**DESCRIPTION OF THE TASK**
In the listing beneath this line, copy exactly the lines starting with the one containing "Image resolution: width=947, height=2576." and going on through the one containing "מרווח השיווק (725, 899)".

**SUPPLIED RECORDS**

■ ■ ■ ■ ■

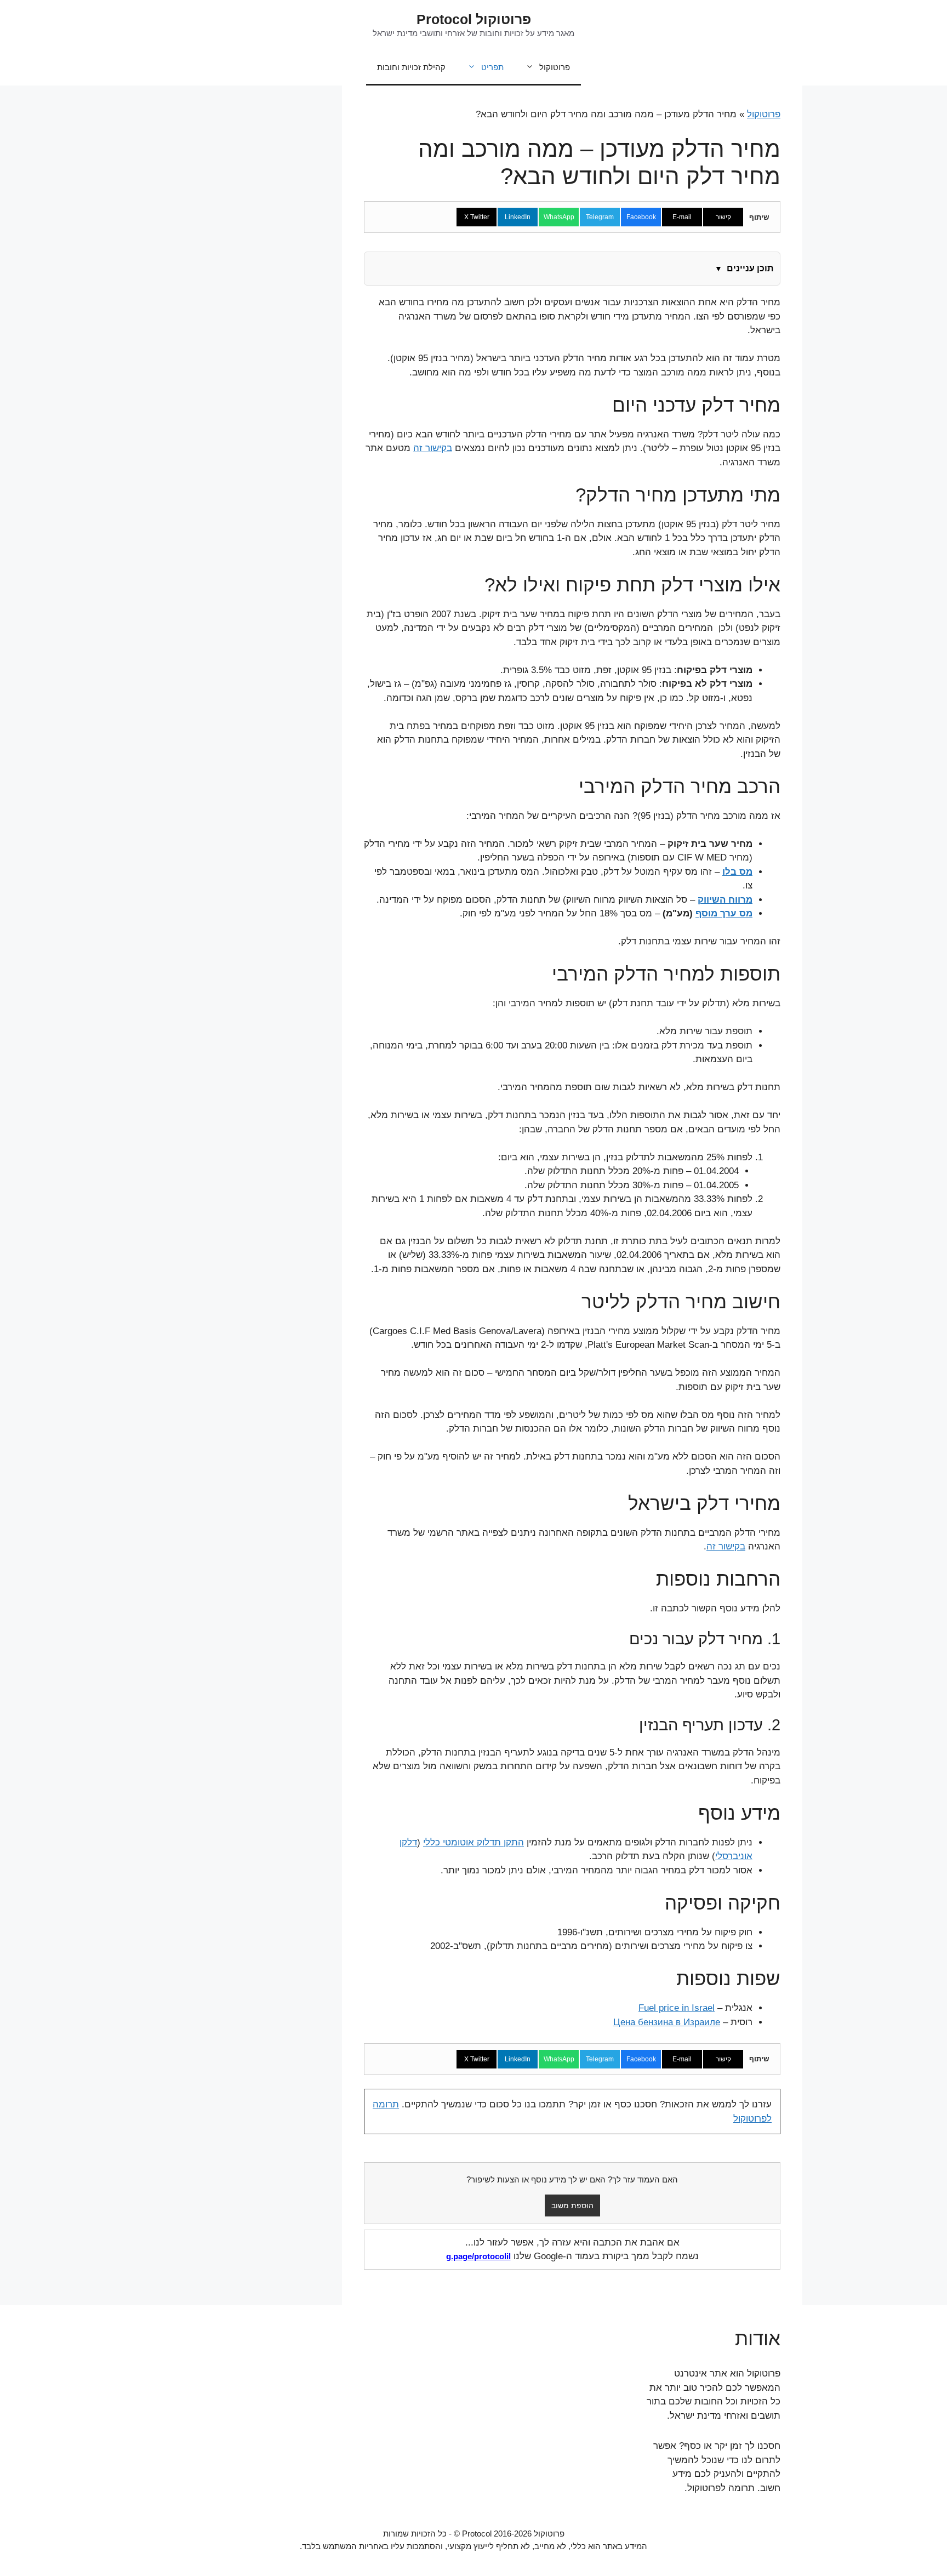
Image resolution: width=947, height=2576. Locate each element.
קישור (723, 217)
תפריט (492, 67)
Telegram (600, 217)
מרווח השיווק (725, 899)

■ ■ ■ ■ ■

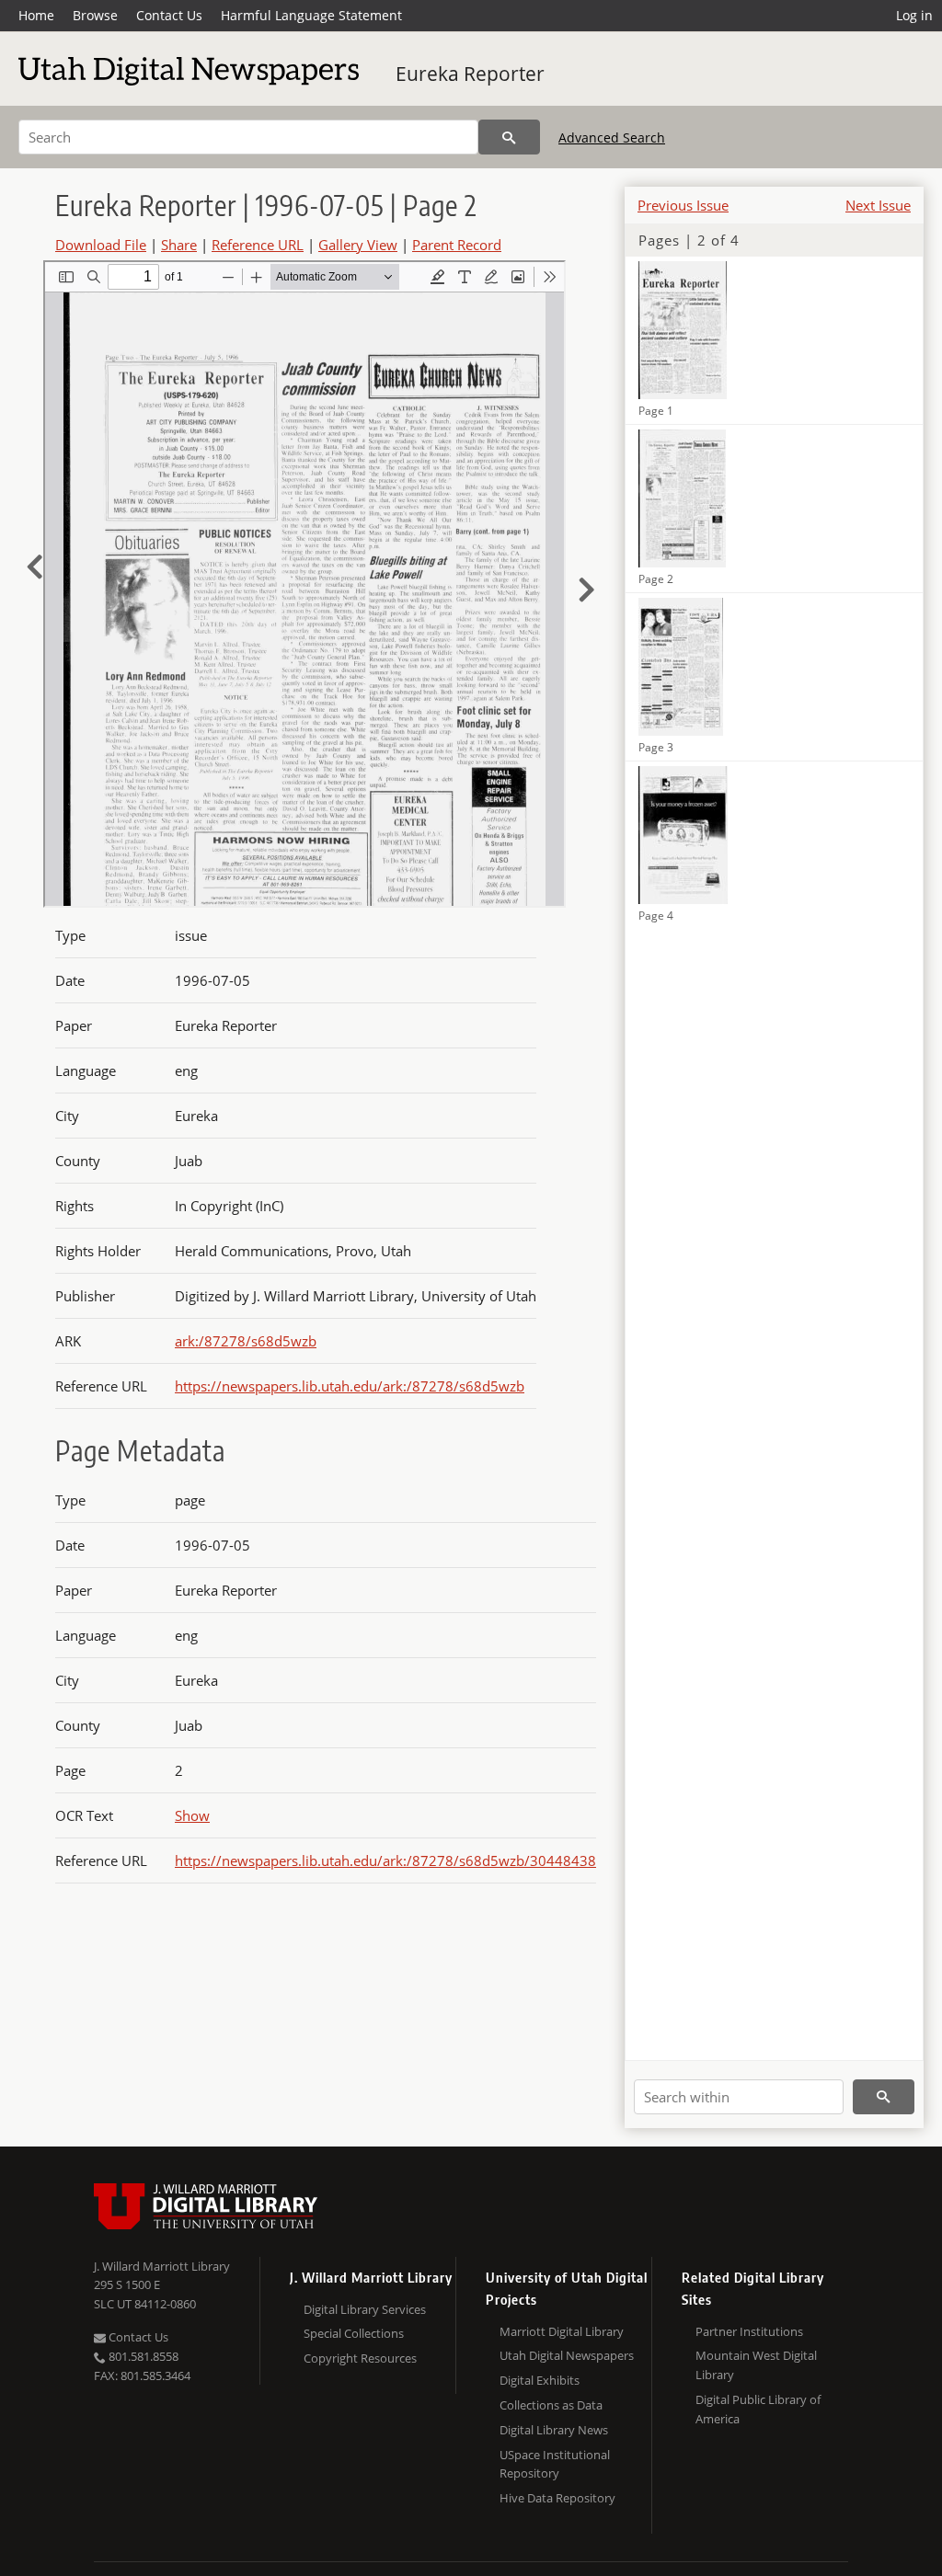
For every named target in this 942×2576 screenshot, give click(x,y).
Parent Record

■ ■ ■ ■ ■

**ANSWER TO THIS PROBLEM**
Image resolution: width=947, height=2576. Locate each element.
קישור (723, 217)
תפריט (492, 67)
Telegram (600, 217)
מרווח השיווק (725, 899)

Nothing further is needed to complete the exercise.